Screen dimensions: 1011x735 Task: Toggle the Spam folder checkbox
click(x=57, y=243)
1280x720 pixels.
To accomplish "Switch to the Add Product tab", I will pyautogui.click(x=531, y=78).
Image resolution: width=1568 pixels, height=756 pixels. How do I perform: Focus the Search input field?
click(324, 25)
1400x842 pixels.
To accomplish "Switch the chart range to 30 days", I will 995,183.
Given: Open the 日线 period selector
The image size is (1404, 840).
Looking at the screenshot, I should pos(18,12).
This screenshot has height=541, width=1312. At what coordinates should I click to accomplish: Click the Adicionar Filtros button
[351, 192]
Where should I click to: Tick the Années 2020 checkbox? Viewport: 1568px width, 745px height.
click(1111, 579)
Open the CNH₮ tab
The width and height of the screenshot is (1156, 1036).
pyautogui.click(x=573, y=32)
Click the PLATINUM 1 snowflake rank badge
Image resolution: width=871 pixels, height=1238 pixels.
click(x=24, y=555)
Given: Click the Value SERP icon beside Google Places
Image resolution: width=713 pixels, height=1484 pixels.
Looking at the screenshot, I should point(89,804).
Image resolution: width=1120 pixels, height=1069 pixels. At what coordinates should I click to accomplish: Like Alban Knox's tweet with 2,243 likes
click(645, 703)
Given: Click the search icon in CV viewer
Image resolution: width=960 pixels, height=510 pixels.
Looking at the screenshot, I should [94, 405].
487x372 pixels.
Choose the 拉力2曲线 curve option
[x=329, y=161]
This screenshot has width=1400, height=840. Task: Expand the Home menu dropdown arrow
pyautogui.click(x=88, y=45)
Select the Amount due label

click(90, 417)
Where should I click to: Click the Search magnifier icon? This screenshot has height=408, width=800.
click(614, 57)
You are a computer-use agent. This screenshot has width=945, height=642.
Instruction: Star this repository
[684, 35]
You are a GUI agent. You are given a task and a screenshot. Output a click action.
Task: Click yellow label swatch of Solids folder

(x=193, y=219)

AIM OF THE EXERCISE: Reproduce the entire listing above, line for line and without any changes.

ANSWER TO THIS PROBLEM:
Screen dimensions: 1011x735 Task: Toggle the Spam folder checkbox
click(x=57, y=243)
1280x720 pixels.
To accomplish "Switch to the Add Product tab", I will pyautogui.click(x=531, y=78).
Image resolution: width=1568 pixels, height=756 pixels. How do I perform: Focus the Search input field?
click(324, 25)
1400x842 pixels.
To accomplish "Switch the chart range to 30 days", I will 995,183.
Given: Open the 日线 period selector
The image size is (1404, 840).
Looking at the screenshot, I should pos(18,12).
This screenshot has height=541, width=1312. At what coordinates should I click to accomplish: Click the Adicionar Filtros button
[351, 192]
Where should I click to: Tick the Années 2020 checkbox? Viewport: 1568px width, 745px height.
click(1111, 579)
Open the CNH₮ tab
The width and height of the screenshot is (1156, 1036).
pyautogui.click(x=573, y=32)
Click the PLATINUM 1 snowflake rank badge
Image resolution: width=871 pixels, height=1238 pixels.
click(x=24, y=555)
Given: Click the Value SERP icon beside Google Places
Image resolution: width=713 pixels, height=1484 pixels.
Looking at the screenshot, I should point(89,804).
Image resolution: width=1120 pixels, height=1069 pixels. At what coordinates should I click to accomplish: Like Alban Knox's tweet with 2,243 likes
click(645, 703)
Given: Click the search icon in CV viewer
Image resolution: width=960 pixels, height=510 pixels.
Looking at the screenshot, I should [94, 405].
487x372 pixels.
Choose the 拉力2曲线 curve option
[x=329, y=161]
This screenshot has width=1400, height=840. Task: Expand the Home menu dropdown arrow
pyautogui.click(x=88, y=45)
Select the Amount due label

click(90, 417)
Where should I click to: Click the Search magnifier icon? This screenshot has height=408, width=800.
click(614, 57)
You are a computer-use agent. This screenshot has width=945, height=642.
Instruction: Star this repository
[684, 35]
You are a GUI agent. You are given a task and a screenshot. Output a click action.
Task: Click yellow label swatch of Solids folder

(x=193, y=219)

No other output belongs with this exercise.